Así, este sistema de máquinas, operaciones y flujos se encuentra en una crisis
permanente de legitimidad.
El hospital,
como organización específica, asume inevitablemente los modelos y discursos
dominantes en la época. Este es un tiempo en el que la capacidad de la
producción es inmensa, de modo que los consumidores son imprescindibles para
comprar el inmenso repertorio de productos y servicios. Así, el consumo ha
adquirido una centralidad incuestionable. El principal efecto es el
extraordinario desarrollo del marketing y la publicidad, que han terminado por
desplazar a las viejas ciencias sociales.
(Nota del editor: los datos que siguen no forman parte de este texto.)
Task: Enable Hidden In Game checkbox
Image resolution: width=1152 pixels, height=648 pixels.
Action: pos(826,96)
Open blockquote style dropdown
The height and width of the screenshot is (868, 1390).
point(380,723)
El resultado es la exaltación de cada
consumidor individual, que es liberado de sus atributos sociales para ser
considerado como una unidad autónoma susceptibles de ser alcanzada por la gran
multitud de proyectos comerciales.
Las
ideologías de la comunicación se abren paso en esta gigantesca captura de ese ser
social que es el cliente, participante en los estados de emociones y efervescencias
colectivas que promueven las empresas devenidas en máquinas de comunicar. Al mismo
tiempo el cliente es un ser solitario en sus elecciones, que en muchos casos, se
encuentran definidas por la veleidad. En este espacio se instalan los dispositivos
de estimulación del crecimiento, que son las del crédito, que adquiere la condición
de sagrado.
De estos factores
resulta un tipo de capitalismo rigurosamente nuevo, que es definido en distintas
versiones. El capitalismo afectivo en la versión de Alberto Santamaría, la happycracia
de Edgar Cabanas y Eva Illouz, o el
capitalismo de ficción de Vicente Verdú, constituyen aportaciones muy valiosas
para comprender el devenir de las sociedades del mercado total. Uno de los
factores que comparten estas teorizaciones es la expansión de la ficción. Esta
adquiere un protagonismo insólito en todas las esferas de la vida y la
sociedad. El pensamiento positivo genera un estado de éxtasis que contribuye a
licuar las realidades sólidas, configurando a cada sujeto como susceptible de
ser asaltado por las múltiples empresas que se fundan en estos saberes y métodos.
Los hospitales
terminan por asumir estos supuestos imperantes en este entorno de capturas de
personas desconcertadas producidos mediante refinados métodos industriales. El
paciente-cliente es un ser susceptible de ser influido en detrimento de su
experiencia. De ahí que en un entorno de listas de espera, carencias de
personal, limitación de las prestaciones y otros factores que configuran la
asistencia sanitaria, se practiquen métodos que apelan a la fantasía y terminan
en delirios institucionales en nombre de la humanización.
Recuerdo en
mis tiempos de Granada en los que el Hospital Virgen de las Nieves lanzó una
campaña sobre la elección del menú y la contratación por una semana de
cocineros mediáticos, que alcanzaba el umbral del delirio. Carmen mi compañera
era ingresada todos los meses para suministrarle un tratamiento que duraba
varias horas y tenía que permanecer muchas horas en ayunas. En muchas ocasiones
se demoraba por ausencia de personal de enfermería, que había experimentado una
trayectoria inversa a la de los menús. En estas condiciones el discurso de la
magia gerencial, fundada en fantasías gastronómicas, era más que desmesurado.
No me cabe
duda de que los niños hospitalizados requieren de una atención especial y un
acomodamiento de su entorno hospitalario. Pero la idea de convertirlos en
conductores que experimentan los goces del deslizamiento por los pasillos es
disparatada. Así se hace patente la desorientación y el descentramiento de los
directivos del hospital, involucrados en la prodigiosa expansión de ficciones
que acompañan la trayectoria del mercado total. En este territorio de la
humanización es muy fácil extraviarse y perder la orientación.
Lo positivo
de esta experiencia es su vertiente comercial. Los pequeños pacientes se
experimentan como sujetos de deslizamiento que se inician en el misterio del
desplazamiento por el espacio. Así son configurados como ciudadanos conductores
aspirantes a una movilidad sin barreras. Esa sí que es una contribución a la
gloria de la industria del automóvil.